[LU-16454] can't set max_mod_rpcs_in_flight > 8 Created: 07/Jan/23  Updated: 07/Jul/23  Resolved: 14/Feb/23

Status: Resolved
Project: Lustre
Component/s: None
Affects Version/s: Lustre 2.15.1
Fix Version/s: None

Type: Bug Priority: Critical
Reporter: Mahmoud Hanafi Assignee: Vitaliy Kuznetsov
Resolution: Fixed Votes: 0
Labels: None

Issue Links:
Gantt End to End
has to be finished together with LU-16558 Сan't set max_mod_rpcs_in_flight > 8 ... Resolved
Related
is related to LU-14144 get and set Lustre module parameters ... Open
is related to LU-13503 allow setting larger max_mod_rpcs_in_... Resolved
Severity: 3
Rank (Obsolete): 9223372036854775807

 Description   

I am trying to increase mdc.*.max_mod_rpcs_in_flight to grater than 8 but I get an error.

 

# lctl set_param mdc.fs1-MDT0000-mdc-ffff902107a5e000.max_rpcs_in_flight=128
mdc.fs1-MDT0000-mdc-ffff902107a5e000.max_rpcs_in_flight=128

#lctl set_param mdc.fs1-MDT0000-mdc-ffff902107a5e000.max_mod_rpcs_in_flight=127
error: set_param: setting /sys/fs/lustre/mdc/fs1-MDT0000-mdc-ffff902107a5e000/max_mod_rpcs_in_flight=127: Numerical result out of range

# lctl get_param version
version=2.15.1



 Comments   
Comment by Mahmoud Hanafi [ 08/Jan/23 ]

Here is the error in debug logs

 

00000020:00020000:0.0F:1673137999.151510:0:2742:0:(genops.c:2175:obd_set_max_mod_rpcs_in_flight()) fs1-MDT0000-mdc-ffff902107a5e000: can't set max_mod_rpcs_in_flight=9 higher than ocd_maxmodrpcs=8 returned by the server at connection

Comment by Mahmoud Hanafi [ 08/Jan/23 ]

I figured out the issue. It was module setting on the server. The documentation should be update to state that the server side module param should be updated first.

 

Comment by Peter Jones [ 09/Jan/23 ]

Vitaliy

We discussed this during the triage call today. Andreas has some suggestions of how to address this issue that he will share and then could you please follow up and implement?

Thanks

Peter

Comment by Andreas Dilger [ 10/Jan/23 ]

Vitaliy, in my previous investigation of a similar issue in LU-14144 I couldn't find any good reason in the code or commit history why max_mod_rpcs_per_client was specifically a module parameter on the server and not a regular sysfs parameter. There doesn't appear to be any runtime dependency on this value (i.e. it doesn't define a static number of slots for the per-client replies or anything), and the only thing it is used for is to pass the limit to the client. For the same reason, there also doesn't appear to be a particularly hard limitation why the client cannot change and exceed the server-provided parameter, except to avoid overloading the server with too many RPCs at once, but that may also be true of the current limit with a larger number of clients, no different than "max_rpcs_in_flight".

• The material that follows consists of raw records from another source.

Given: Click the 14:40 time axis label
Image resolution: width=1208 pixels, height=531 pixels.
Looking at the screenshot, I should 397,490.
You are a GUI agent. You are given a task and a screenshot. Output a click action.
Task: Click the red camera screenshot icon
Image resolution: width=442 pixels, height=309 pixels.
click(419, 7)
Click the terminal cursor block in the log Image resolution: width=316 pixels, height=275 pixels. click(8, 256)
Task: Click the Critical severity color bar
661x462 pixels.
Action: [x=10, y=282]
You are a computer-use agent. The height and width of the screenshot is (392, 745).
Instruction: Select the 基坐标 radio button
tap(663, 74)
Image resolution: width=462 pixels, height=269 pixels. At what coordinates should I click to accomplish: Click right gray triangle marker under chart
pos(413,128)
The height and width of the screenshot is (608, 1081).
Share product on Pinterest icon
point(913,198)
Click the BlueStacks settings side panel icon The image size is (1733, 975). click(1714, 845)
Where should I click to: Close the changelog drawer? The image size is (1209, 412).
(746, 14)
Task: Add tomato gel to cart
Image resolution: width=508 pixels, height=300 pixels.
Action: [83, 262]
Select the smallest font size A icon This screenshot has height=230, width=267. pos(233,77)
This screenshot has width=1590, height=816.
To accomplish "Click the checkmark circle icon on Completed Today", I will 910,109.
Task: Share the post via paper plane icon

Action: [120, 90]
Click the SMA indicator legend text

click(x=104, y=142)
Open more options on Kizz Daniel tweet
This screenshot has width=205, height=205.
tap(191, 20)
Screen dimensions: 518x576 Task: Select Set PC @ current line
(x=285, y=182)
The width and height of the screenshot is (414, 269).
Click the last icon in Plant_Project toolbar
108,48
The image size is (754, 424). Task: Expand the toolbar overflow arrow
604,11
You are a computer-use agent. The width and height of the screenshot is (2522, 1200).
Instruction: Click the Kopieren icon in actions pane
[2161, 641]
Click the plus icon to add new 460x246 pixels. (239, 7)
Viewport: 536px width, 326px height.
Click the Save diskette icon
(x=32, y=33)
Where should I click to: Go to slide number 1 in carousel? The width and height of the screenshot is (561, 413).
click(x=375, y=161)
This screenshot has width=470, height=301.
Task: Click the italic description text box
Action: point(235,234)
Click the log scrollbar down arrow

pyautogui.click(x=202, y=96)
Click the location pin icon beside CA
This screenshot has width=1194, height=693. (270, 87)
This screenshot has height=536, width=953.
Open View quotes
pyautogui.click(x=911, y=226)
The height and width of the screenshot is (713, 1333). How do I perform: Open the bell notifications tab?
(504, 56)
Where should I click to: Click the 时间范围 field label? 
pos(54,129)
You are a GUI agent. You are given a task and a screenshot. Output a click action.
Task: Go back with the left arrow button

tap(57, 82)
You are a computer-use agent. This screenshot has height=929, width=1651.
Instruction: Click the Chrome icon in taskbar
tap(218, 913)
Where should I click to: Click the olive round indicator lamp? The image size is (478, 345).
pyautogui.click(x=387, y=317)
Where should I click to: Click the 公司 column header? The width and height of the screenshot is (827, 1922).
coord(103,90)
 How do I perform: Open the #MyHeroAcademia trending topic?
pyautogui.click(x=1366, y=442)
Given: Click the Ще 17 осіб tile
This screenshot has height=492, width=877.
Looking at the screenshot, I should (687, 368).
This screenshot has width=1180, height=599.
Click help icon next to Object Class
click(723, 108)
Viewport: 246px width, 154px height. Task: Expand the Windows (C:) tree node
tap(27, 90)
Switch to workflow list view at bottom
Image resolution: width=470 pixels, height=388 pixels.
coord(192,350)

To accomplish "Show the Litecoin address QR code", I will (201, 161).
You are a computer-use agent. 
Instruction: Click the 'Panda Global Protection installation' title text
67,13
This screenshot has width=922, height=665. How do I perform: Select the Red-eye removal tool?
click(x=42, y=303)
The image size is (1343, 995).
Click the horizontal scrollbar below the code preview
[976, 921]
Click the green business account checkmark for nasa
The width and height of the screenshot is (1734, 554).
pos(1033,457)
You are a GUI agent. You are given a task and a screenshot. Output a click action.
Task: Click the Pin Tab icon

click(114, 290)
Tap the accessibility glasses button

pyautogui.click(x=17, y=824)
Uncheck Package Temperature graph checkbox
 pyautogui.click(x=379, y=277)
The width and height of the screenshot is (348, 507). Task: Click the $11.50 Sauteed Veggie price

It seems reasonable to add a per-MDT "max_mod_rpcs_in_flight" tunable parameter to lustre/mdt/mdt_lproc.c so that it can be set with "lctl set_param" at runtime, for example like async_commit_count. The global max_mod_rpcs_per_client parameter should be used as the initial value, and add "(deprecated)" to the module description in mdt_handler.c.

Mahmoud, the console error message printed when the client limit is reached is "myth-MDT0000-mdc-ffff979380fc1800: can't set max_mod_rpcs_in_flight=32 higher than ocd_maxmodrpcs=8 returned by the server at connection" but I agree this isn't totally clear. Instead of reporting "ocd_maxmodrpcs" (which is an internal field name) it should report the new "mdt.myth-MDT0000.max_mod_rpcs_in_flight" parameter, which would steer the admin to the right location to change this value. However, in the current implementation it would still be necessary to unmount/remount (or at least force a client reconnection) if this parameter is changed.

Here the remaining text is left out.